#### Task
Please copy out verbatim the part of the material below that opens with the line containing "The image size is (1366, 768)." and closes with the line containing "pyautogui.click(x=1076, y=826)", including both of those lines.
+ + + + + + +
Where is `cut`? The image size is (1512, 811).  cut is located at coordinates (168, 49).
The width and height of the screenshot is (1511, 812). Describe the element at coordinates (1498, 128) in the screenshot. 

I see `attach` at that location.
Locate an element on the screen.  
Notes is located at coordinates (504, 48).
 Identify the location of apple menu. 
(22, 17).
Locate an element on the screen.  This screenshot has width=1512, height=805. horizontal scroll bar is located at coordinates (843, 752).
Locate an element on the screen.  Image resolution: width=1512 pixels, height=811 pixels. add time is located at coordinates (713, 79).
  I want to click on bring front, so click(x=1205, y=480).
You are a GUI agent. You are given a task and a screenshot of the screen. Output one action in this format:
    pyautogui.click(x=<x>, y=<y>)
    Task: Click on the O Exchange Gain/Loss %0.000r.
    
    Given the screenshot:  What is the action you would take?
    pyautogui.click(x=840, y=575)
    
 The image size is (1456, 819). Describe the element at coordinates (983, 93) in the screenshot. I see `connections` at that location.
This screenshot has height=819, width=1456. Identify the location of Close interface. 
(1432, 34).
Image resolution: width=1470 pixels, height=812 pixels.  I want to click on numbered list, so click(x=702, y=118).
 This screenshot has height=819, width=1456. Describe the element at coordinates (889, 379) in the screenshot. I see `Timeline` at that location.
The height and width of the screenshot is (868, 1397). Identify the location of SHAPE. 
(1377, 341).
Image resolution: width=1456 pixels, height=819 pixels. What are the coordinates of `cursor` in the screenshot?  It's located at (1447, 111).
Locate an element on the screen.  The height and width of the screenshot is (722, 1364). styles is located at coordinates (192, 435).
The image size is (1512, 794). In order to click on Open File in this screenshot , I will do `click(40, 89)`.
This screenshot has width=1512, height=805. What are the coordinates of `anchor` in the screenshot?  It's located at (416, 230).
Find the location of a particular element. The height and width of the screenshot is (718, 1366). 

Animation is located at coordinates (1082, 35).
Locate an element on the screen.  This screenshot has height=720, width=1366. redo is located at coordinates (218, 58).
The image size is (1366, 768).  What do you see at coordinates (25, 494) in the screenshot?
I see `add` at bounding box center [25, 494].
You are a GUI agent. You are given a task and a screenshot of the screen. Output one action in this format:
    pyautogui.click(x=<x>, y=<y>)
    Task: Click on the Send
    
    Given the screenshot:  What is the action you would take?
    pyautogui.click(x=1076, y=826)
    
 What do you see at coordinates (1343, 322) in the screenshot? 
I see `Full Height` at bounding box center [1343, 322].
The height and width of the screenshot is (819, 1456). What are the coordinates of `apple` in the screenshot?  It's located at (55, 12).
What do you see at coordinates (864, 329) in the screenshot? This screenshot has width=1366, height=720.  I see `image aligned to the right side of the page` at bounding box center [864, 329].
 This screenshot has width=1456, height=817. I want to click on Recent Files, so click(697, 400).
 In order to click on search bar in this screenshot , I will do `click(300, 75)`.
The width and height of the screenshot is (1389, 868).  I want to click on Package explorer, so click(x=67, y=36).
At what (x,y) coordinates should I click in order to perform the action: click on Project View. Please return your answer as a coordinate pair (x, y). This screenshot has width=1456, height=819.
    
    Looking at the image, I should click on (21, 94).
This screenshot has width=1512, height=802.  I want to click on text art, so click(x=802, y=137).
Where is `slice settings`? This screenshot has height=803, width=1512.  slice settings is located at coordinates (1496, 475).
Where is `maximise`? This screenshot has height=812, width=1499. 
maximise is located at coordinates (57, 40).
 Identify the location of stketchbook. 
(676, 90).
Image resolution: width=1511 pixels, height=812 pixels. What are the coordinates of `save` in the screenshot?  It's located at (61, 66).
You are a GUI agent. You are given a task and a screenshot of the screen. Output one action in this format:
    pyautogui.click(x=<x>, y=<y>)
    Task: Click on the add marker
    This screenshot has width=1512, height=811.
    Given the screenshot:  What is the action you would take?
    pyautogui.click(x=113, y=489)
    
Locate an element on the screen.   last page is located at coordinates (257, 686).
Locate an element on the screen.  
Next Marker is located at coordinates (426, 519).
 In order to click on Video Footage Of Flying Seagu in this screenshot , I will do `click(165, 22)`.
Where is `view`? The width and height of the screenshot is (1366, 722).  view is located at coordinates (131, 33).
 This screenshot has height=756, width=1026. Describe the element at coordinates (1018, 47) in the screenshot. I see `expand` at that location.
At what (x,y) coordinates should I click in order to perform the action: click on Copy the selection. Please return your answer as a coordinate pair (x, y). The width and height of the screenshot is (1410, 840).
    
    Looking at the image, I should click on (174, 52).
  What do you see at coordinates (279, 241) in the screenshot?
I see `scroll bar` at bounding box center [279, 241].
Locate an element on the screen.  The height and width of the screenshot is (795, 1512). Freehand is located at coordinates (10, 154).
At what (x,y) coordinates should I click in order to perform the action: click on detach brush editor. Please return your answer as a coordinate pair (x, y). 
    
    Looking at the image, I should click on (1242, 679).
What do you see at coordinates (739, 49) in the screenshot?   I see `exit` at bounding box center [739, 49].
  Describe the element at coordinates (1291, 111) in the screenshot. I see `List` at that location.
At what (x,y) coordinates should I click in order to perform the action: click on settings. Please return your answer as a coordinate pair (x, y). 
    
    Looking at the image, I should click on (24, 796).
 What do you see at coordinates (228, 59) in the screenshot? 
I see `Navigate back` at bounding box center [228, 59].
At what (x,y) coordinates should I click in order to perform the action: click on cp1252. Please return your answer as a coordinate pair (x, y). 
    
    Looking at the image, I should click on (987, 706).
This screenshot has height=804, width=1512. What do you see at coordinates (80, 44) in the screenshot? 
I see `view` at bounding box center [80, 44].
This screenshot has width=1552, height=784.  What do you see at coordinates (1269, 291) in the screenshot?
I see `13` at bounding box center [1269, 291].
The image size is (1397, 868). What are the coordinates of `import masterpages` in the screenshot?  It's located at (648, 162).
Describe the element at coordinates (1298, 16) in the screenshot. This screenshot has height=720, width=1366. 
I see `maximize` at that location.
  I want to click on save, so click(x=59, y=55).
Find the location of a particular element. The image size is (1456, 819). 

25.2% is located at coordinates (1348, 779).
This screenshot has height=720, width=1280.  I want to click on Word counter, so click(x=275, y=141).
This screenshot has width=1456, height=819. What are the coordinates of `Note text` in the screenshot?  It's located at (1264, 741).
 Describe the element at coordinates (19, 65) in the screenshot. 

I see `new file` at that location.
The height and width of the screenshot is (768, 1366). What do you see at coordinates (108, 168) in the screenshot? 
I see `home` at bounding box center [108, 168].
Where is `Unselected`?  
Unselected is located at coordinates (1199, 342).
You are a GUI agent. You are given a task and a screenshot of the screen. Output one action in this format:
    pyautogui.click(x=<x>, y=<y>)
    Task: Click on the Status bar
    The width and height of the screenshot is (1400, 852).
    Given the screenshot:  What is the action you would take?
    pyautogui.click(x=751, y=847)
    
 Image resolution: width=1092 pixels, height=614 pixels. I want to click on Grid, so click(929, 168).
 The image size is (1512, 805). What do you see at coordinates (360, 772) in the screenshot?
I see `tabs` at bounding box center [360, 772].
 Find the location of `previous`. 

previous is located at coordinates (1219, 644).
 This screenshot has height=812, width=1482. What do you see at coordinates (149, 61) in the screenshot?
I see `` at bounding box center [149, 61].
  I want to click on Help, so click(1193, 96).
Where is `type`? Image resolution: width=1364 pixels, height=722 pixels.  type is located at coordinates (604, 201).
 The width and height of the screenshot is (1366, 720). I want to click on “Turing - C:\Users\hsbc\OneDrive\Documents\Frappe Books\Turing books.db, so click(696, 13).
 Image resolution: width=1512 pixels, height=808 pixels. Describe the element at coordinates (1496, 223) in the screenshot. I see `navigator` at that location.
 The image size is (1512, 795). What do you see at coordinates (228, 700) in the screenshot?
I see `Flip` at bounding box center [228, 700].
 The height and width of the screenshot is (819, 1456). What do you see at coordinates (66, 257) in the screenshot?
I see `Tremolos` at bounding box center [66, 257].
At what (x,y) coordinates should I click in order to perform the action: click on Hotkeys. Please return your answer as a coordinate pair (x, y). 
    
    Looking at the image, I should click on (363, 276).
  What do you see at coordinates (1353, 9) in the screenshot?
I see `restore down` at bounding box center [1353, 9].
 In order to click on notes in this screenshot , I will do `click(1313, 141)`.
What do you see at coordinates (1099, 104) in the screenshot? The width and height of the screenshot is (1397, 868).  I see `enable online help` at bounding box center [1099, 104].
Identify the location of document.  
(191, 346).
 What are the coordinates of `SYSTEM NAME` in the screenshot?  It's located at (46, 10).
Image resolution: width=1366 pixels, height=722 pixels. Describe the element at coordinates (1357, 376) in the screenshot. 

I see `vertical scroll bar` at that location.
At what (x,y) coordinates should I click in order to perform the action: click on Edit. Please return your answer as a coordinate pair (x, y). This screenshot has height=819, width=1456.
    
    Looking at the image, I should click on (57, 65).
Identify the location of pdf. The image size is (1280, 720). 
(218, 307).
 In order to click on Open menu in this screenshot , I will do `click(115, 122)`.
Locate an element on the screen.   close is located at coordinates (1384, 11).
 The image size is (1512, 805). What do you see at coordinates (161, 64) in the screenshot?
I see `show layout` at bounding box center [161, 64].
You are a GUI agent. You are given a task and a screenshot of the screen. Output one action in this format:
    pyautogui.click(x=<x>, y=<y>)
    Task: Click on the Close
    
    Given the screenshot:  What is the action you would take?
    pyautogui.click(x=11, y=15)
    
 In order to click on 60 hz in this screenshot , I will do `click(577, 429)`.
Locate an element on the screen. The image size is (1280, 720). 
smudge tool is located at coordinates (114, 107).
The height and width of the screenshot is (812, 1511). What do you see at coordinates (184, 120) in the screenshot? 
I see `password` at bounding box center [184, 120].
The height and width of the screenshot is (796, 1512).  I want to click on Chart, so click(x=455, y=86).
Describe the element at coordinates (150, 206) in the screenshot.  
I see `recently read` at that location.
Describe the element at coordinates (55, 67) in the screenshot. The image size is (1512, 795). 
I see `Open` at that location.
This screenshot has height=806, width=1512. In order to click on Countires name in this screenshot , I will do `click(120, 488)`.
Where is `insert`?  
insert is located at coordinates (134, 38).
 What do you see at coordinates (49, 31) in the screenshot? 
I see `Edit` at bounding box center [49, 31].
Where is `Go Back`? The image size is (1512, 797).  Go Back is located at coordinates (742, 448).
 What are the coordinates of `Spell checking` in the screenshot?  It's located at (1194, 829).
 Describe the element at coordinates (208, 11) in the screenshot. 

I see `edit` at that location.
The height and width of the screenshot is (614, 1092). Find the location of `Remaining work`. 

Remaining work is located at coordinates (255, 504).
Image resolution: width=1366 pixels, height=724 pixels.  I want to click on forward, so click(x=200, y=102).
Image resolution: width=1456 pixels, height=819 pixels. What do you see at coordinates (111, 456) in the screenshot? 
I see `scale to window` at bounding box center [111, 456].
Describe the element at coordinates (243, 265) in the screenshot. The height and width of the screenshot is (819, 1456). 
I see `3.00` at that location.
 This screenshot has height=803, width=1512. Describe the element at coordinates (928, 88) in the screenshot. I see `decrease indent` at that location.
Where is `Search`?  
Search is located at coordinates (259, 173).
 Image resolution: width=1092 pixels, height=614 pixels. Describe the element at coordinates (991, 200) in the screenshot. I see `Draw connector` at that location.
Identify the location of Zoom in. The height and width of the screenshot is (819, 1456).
+ + + + + + +
#### Response
The image size is (1366, 768).  What do you see at coordinates (25, 494) in the screenshot?
I see `add` at bounding box center [25, 494].
You are a GUI agent. You are given a task and a screenshot of the screen. Output one action in this format:
    pyautogui.click(x=<x>, y=<y>)
    Task: Click on the Send
    
    Given the screenshot:  What is the action you would take?
    pyautogui.click(x=1076, y=826)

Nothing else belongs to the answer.